Dataset records:
——————————

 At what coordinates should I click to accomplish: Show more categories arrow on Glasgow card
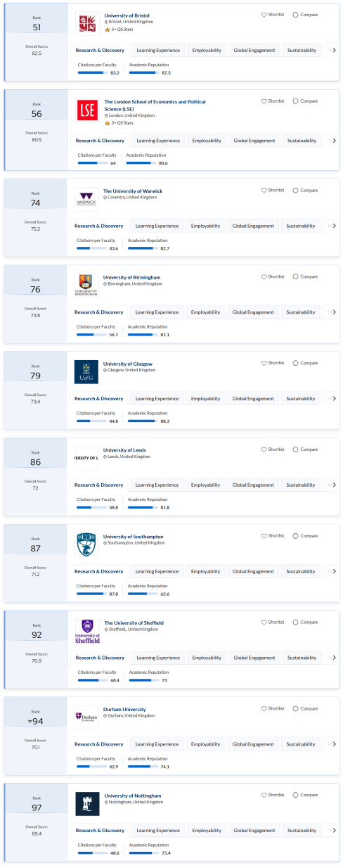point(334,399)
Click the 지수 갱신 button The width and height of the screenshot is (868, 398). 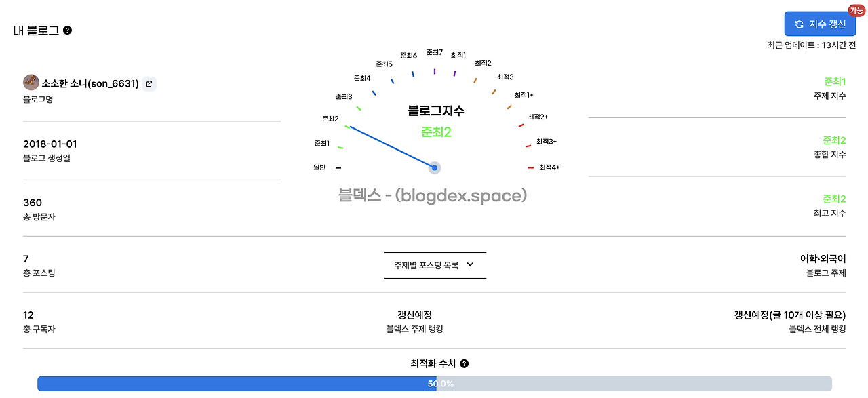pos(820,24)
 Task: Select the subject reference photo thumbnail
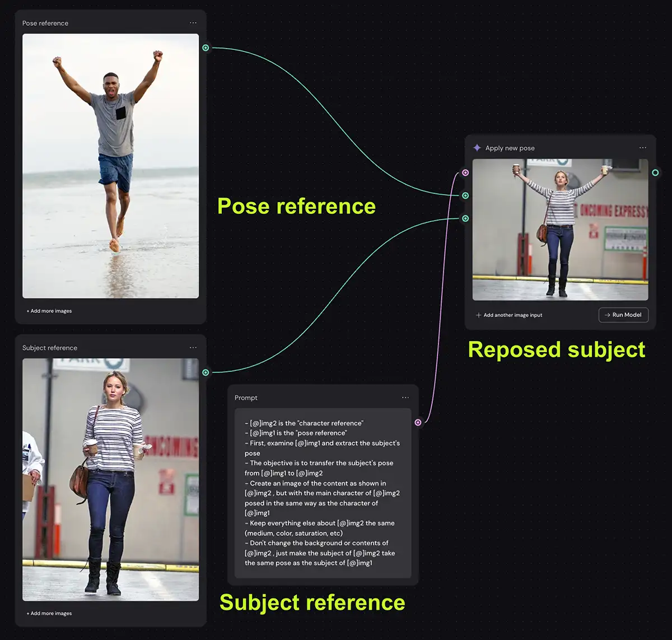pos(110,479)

——————————

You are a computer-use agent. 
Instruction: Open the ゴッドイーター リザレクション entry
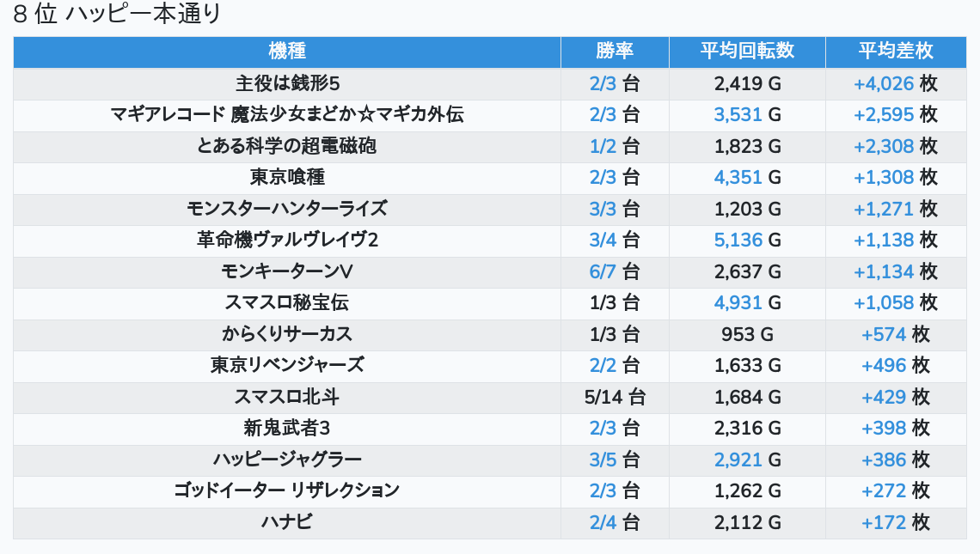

——————————

Exercise details:
Transcribe the records above from the line holding "You are a computer-use agent." down to the line holding "Instruction: Open the ゴッドイーター リザレクション entry", inclusive, without adding anything.

Response to this exercise:
You are a computer-use agent. 
Instruction: Open the ゴッドイーター リザレクション entry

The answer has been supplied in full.